Dalata Hotel Group said progress was being made in a development pipeline of 1,200 new hotel rooms, including properties in Dublin, Cork, Belfast and Newcastle.
Providing an update to coincide with the company’s annual meeting, chairman John Hennessy indicated that the group planned further expansion in the UK.
“We continue to look for opportunities to purchase the freehold interest of some of our existing hotels in Ireland,” he said.
“We are also looking to expand our Clayton and Maldron brands in the UK and are encouraged by the current pipeline of potential opportunities.”
Reviewing the year to date, Hennessy said: “Following another year of significant growth in the size of our portfolio and earnings in 2016, trading performance in the first four months of 2017 has been marginally ahead of expectations.
“Revpar [revenue per available room] growth in our Dublin and Regional Ireland properties has been in line with expectations.
“We have experienced strong Revpar growth in our London and Northern Ireland portfolios. Revpar growth in our provincial UK properties has been marginally ahead of expectations.
“Management is very satisfied with the trading performance of the group’s hotel portfolio in the first four months of the year.
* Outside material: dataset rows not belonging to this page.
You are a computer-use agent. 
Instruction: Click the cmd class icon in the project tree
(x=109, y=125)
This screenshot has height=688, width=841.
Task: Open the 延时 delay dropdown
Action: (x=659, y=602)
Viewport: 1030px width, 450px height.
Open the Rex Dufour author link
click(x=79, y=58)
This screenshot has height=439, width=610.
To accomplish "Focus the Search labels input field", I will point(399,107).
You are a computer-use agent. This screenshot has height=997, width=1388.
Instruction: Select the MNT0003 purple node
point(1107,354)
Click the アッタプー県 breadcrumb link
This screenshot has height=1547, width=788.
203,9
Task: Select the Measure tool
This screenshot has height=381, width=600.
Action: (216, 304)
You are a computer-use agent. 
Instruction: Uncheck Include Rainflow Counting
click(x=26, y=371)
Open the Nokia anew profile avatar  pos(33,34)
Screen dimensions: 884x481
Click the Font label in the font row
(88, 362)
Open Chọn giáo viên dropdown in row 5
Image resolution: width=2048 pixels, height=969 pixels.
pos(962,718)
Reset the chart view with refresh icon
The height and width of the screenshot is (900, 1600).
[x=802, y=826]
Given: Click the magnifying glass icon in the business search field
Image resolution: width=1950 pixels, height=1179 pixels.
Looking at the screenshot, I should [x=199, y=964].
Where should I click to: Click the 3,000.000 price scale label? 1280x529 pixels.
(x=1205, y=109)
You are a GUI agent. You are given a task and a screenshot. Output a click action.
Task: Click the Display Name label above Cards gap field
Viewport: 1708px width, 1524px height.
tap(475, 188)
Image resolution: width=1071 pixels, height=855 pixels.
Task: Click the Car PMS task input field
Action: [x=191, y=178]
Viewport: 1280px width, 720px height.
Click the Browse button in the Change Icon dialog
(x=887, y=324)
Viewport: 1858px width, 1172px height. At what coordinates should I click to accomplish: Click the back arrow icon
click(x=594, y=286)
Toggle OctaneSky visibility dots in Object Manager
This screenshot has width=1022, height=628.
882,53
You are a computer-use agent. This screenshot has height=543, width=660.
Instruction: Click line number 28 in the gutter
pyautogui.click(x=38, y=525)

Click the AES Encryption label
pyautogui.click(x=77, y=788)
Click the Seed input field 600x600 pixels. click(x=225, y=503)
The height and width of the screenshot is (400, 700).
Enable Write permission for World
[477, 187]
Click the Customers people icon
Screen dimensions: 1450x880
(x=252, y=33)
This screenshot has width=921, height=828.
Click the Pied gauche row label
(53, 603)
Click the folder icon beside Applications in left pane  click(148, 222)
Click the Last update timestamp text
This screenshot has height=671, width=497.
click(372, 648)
The outlook remains positive for the markets in which we operate.”
He added: “Investment in the Clayton and Maldron brands continues with a targeted capital refurbishment programme and brand awareness campaigns.
“We also continue to invest in the training and development of our people as they are key to our continued growth and performance.
“2017 will see further investment in information technology to deliver ongoing improvements in internal controls, the quality of management information and process efficiencies.”